- **PROBLEM STATEMENT**:
Your output should consist of the data, copied exactly.

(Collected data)
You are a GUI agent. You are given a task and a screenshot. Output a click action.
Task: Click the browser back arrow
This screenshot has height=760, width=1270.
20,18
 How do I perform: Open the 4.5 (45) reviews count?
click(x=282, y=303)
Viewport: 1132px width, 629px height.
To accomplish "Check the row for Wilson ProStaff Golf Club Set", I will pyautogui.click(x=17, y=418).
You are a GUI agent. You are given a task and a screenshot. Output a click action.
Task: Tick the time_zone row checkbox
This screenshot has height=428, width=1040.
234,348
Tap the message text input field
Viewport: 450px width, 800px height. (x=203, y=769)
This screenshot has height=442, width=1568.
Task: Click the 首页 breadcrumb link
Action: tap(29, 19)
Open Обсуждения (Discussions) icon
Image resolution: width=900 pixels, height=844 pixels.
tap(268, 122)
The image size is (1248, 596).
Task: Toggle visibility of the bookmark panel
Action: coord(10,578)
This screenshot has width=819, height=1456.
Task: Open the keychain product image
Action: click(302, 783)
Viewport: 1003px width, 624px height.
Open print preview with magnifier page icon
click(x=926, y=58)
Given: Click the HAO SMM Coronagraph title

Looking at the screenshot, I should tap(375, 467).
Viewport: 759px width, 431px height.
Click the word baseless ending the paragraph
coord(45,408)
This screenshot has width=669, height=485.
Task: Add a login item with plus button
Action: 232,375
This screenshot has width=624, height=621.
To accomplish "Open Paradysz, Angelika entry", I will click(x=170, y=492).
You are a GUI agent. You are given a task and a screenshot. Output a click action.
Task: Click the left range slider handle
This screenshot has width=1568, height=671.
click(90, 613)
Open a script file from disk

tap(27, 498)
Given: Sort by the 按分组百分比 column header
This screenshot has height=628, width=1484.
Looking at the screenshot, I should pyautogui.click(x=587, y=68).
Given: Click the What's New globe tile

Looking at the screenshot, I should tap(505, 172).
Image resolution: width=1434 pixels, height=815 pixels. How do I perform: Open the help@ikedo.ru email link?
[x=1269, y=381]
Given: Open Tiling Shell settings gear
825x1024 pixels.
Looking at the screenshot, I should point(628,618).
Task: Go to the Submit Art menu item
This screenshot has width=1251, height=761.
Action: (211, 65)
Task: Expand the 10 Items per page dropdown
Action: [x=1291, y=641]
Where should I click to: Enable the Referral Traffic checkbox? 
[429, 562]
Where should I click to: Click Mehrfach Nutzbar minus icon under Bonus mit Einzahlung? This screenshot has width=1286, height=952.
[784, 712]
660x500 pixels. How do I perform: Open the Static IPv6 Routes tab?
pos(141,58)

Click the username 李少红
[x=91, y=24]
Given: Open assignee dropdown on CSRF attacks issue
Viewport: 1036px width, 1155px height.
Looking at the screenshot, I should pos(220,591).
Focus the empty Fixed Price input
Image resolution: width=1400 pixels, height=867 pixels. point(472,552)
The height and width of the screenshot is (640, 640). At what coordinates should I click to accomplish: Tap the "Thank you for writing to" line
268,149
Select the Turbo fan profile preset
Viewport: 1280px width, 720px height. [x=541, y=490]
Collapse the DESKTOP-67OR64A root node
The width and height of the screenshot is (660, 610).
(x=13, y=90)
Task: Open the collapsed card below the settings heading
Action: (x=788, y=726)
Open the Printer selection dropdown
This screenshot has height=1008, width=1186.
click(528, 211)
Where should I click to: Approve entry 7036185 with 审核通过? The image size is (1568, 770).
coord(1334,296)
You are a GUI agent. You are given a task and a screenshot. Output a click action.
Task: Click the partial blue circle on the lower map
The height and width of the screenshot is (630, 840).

- **PROBLEM SOLUTION**:
You are a GUI agent. You are given a task and a screenshot. Output a click action.
Task: Click the browser back arrow
This screenshot has height=760, width=1270.
20,18
 How do I perform: Open the 4.5 (45) reviews count?
click(x=282, y=303)
Viewport: 1132px width, 629px height.
To accomplish "Check the row for Wilson ProStaff Golf Club Set", I will pyautogui.click(x=17, y=418).
You are a GUI agent. You are given a task and a screenshot. Output a click action.
Task: Tick the time_zone row checkbox
This screenshot has height=428, width=1040.
234,348
Tap the message text input field
Viewport: 450px width, 800px height. (x=203, y=769)
This screenshot has height=442, width=1568.
Task: Click the 首页 breadcrumb link
Action: tap(29, 19)
Open Обсуждения (Discussions) icon
Image resolution: width=900 pixels, height=844 pixels.
tap(268, 122)
The image size is (1248, 596).
Task: Toggle visibility of the bookmark panel
Action: coord(10,578)
This screenshot has width=819, height=1456.
Task: Open the keychain product image
Action: click(302, 783)
Viewport: 1003px width, 624px height.
Open print preview with magnifier page icon
click(x=926, y=58)
Given: Click the HAO SMM Coronagraph title

Looking at the screenshot, I should tap(375, 467).
Viewport: 759px width, 431px height.
Click the word baseless ending the paragraph
coord(45,408)
This screenshot has width=669, height=485.
Task: Add a login item with plus button
Action: 232,375
This screenshot has width=624, height=621.
To accomplish "Open Paradysz, Angelika entry", I will click(x=170, y=492).
You are a GUI agent. You are given a task and a screenshot. Output a click action.
Task: Click the left range slider handle
This screenshot has width=1568, height=671.
click(90, 613)
Open a script file from disk

tap(27, 498)
Given: Sort by the 按分组百分比 column header
This screenshot has height=628, width=1484.
Looking at the screenshot, I should pyautogui.click(x=587, y=68).
Given: Click the What's New globe tile

Looking at the screenshot, I should tap(505, 172).
Image resolution: width=1434 pixels, height=815 pixels. How do I perform: Open the help@ikedo.ru email link?
[x=1269, y=381]
Given: Open Tiling Shell settings gear
825x1024 pixels.
Looking at the screenshot, I should point(628,618).
Task: Go to the Submit Art menu item
This screenshot has width=1251, height=761.
Action: (211, 65)
Task: Expand the 10 Items per page dropdown
Action: [x=1291, y=641]
Where should I click to: Enable the Referral Traffic checkbox? 
[429, 562]
Where should I click to: Click Mehrfach Nutzbar minus icon under Bonus mit Einzahlung? This screenshot has width=1286, height=952.
[784, 712]
660x500 pixels. How do I perform: Open the Static IPv6 Routes tab?
pos(141,58)

Click the username 李少红
[x=91, y=24]
Given: Open assignee dropdown on CSRF attacks issue
Viewport: 1036px width, 1155px height.
Looking at the screenshot, I should pos(220,591).
Focus the empty Fixed Price input
Image resolution: width=1400 pixels, height=867 pixels. point(472,552)
The height and width of the screenshot is (640, 640). At what coordinates should I click to accomplish: Tap the "Thank you for writing to" line
268,149
Select the Turbo fan profile preset
Viewport: 1280px width, 720px height. [x=541, y=490]
Collapse the DESKTOP-67OR64A root node
The width and height of the screenshot is (660, 610).
(x=13, y=90)
Task: Open the collapsed card below the settings heading
Action: (x=788, y=726)
Open the Printer selection dropdown
This screenshot has height=1008, width=1186.
click(528, 211)
Where should I click to: Approve entry 7036185 with 审核通过? The image size is (1568, 770).
coord(1334,296)
You are a GUI agent. You are given a task and a screenshot. Output a click action.
Task: Click the partial blue circle on the lower map
The height and width of the screenshot is (630, 840).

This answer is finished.